● SOURCE TEXT:

───

Ramona agrees to take Destiny as her padawan learner, so we get sort of a Scorsese-ish narrated romp through the tricks of the trade. Also the club has that SHOWGIRLS type bawdy half-naked-ladies-looking-in-makeup-mirrors-together family vibe, with Mercedes Ruehl (WIDOWS [2002]) as their mother figure Mama – no Robert Davi required. Pop stars Cardi B and Lizzo play two of their co-workers.
So far they’re not committing crimes, but we get the traditional crime movie boom year sequences, the celebration of capitalistic excess. They keep getting bigger, more amazing apartments with huge windows overlooking the city. Ramona hosts Christmas at her place and everybody squeals over new cheetah-skin Louboutin boots and chinchilla coats and shit. I like that this is a movie by and about women and the things they spend their money on are different from what men in crime movies would. But kind of the same, come to think of it – clothes, cars, food, drugs, women.
Then we get our dramatic silent black screen with a date on it. The stock market crash. The ladies have been living off of tips from slick-hair Wall Street bros with money to burn. What happens when the Champagne Room is unoccupied and there aren’t enough laps to go around? Destiny doesn’t know that Ramona’s job “in fashion” means folding clothes at Old Navy. She’d already tried to move on, but her straight life isn’t panning out either. After giving birth and dumping her douchey boyfriend (G-Eazy, a People’s Choice Awards winning rapper, apparently?) she needs a way to support her daughter, and Ramona’s drugging-rich-dudes plan sounds a whole lot more appealing than the prostitution one the other Moves girls are trying.
It’s always about a daughter or a son, huh? I know what they say, I’ve heard it many times that becoming a parent rewires you, changes your whole perspective. I get the concept, but I guess I’ll never feel it, not being a parent. So sometimes I get sick of every other movie treating it as the deepest shit ever, especially when it’s like this, and we barely see the parent spending time with the kid who is supposedly her whole world. You see it so many times it starts feeling like THEY LIVE propaganda – mate spawn and die. But viewed in a vacuum it’s handled pretty well here. It leads to some good climactic melodrama.

───

● MATERIAL:
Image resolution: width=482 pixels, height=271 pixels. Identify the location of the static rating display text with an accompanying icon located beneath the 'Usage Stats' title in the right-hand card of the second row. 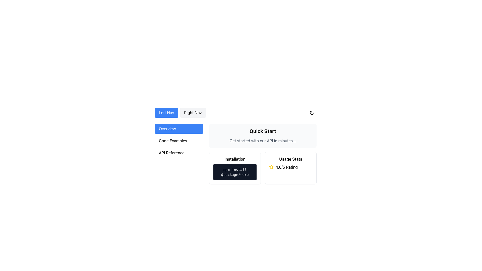
(291, 167).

───

● WORK TO BE COMPLETED: Summarize the film review in three sentences. The lines are separate material, apart from the film review.

● REPLY: Ramona takes Destiny on as her learner at a club where the women share a family vibe under their mother figure Mama, and in the boom years they spend lavishly on bigger apartments, boots, and coats. After the stock market crash cuts off the tips from Wall Street clients, Destiny has given birth, dumped her boyfriend, and found that her straight life isn't panning out, so Ramona's plan to drug rich men appeals to her as a way to support her daughter. The reviewer gets sick of movies treating parenthood as the deepest thing while barely showing the parent with the child, but finds it handled pretty well here and says it leads to good climactic melodrama.